Сильнее прочих европейских стран эпидемия поразила Россию — в конце XIX века там выпускалось по 14 тысяч колод в день. В Америке в те же годы компания “Рассел, Морган энд Ко” выпускала в день всего 1600 колод. Но с тех пор она значительно выросла, попутно поглотив ряд фирм-конкурентов, и превратилась в “Юнайтед стейтс плейинг кард компани”, крупнейшего в мире производителя игральных карт, продающего около ста миллионов колод в год. Как мы видим, заболевание, передаваемое бумажным путем, оказалось неизлечимым.

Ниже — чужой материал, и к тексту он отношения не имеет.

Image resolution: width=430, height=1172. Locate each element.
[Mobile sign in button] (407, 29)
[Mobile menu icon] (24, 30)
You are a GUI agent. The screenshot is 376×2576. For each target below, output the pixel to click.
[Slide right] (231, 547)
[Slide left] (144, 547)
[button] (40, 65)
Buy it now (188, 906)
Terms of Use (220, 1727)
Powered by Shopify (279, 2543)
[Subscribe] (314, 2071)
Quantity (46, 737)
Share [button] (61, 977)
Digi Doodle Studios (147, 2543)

Если бы не игральные карты, у многих из нас было бы сейчас больше денег. Вполне себе банальное утверждение. Но, с другой стороны, если бы не игральные карты, у нас вообще бы не было денег. Во всяком случае в нынешнем их виде. Ведь методы изготовления защищенной полиграфической продукции — бумажных денег, марок, паспортов, гербовой бумаги и так далее — первоначально разрабатывались издателями игральных карт, которым нужны были для своих целей специальная бумага и специальная типографская краска. Поэтому главу мы завершим жизнеутверждающей историей о том, как карты помогли сделать деньги, а не потерять их.

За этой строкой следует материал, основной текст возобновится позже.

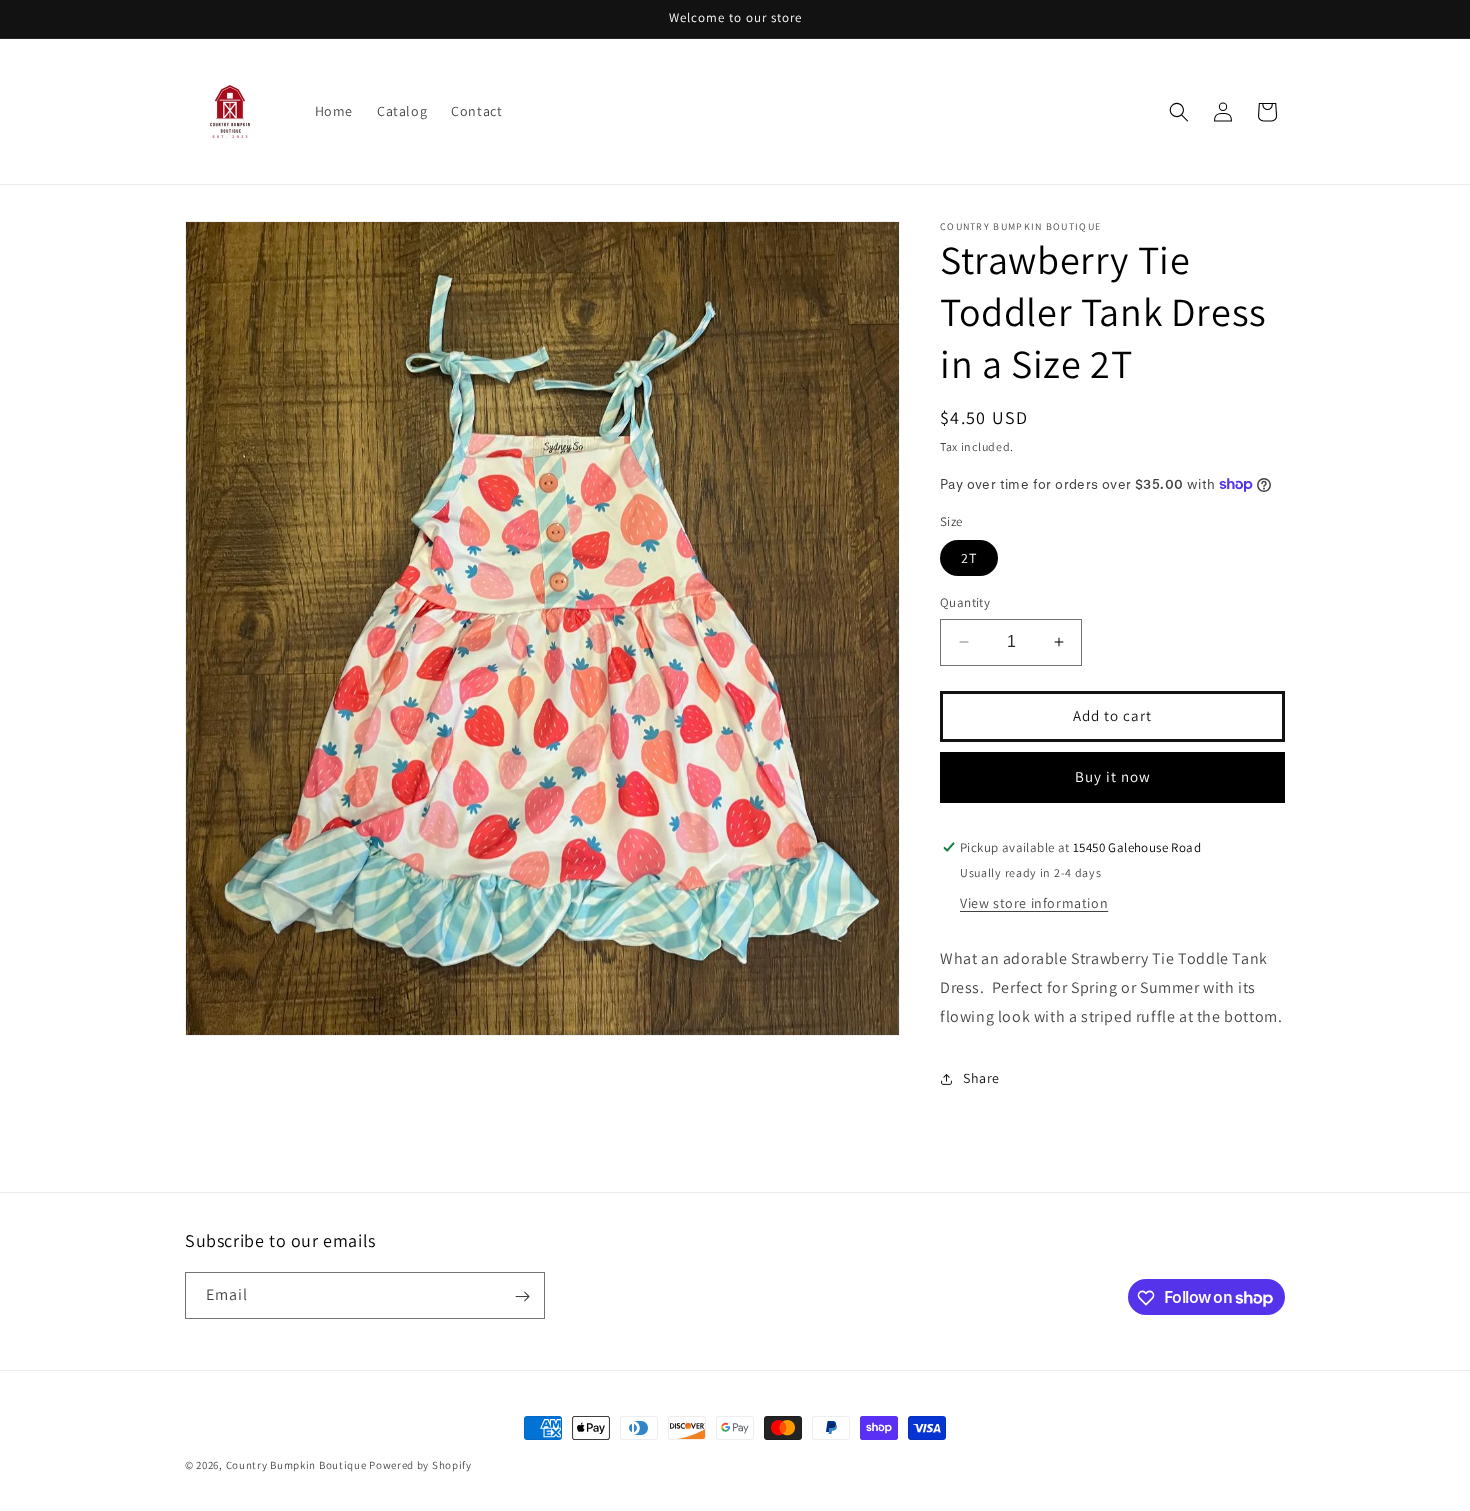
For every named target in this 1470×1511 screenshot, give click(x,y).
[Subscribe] (522, 1296)
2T (969, 558)
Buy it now (1113, 776)
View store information (1034, 903)
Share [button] (981, 1078)
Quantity (965, 602)
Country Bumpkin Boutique (296, 1465)
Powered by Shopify (420, 1465)
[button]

В 1830 году Томас де ля Рю, печатник родом с острова Гернси, бросив недолгие попытки зарабатывать производством соломенных шляп, еще с двумя партнерами основал в Лондоне компанию, специализировавшуюся на “изготовлении карт, тиснении и эмалях”. Новый бизнес процветал — в основном за счет игральных карт. (Говорят, Томас Андрос де ля Рю, внук Томаса, договорился об изменении нумерации домов на Кадогансквер, чтобы его дом получил номер 52, в честь источника семейного благосостояния.) Встретившись с необходимостью печатать узорчатые и при этом одинаковые рубашки карт — на чистой белой рубашке нечистые на руку могли оставлять различные метки, — Томас де ля Рю придумал способ наносить на карты “клетчатый узор, как на тартане” с помощью “проволочной сетки” жаккардова ткацкого станка. В 1840 году он получил патент на “Улучшенный метод печати на тканях и иных материалах” и начал применять ту же технологию, что при печати карт, для изготовления “банковских чеков, векселей, банкнот, почтовых конвертов и прочих печатных изделий, требующих особой техники исполнения”. В 1853 году де ля Рю заключил контракт с Управлением налоговых сборов на выпуск гербовых марок, в 1855 году его компания начала печатать почтовые марки, в 1866-м занялась печатью банкнот. Теперь компания “Де ля Рю” выпускает бумажные деньги для полутора сотен стран. Согласно финансовому отчету компании, в 2011 году ее прибыль до вычета налогов составила 57,7 миллиона фунтов, а в мае 2012 года, когда я писал эти строки, она всячески отрицала слухи о том, что уже печатает драхмы в предвидении выхода Греции из еврозоны. Тут уже не до игрушек.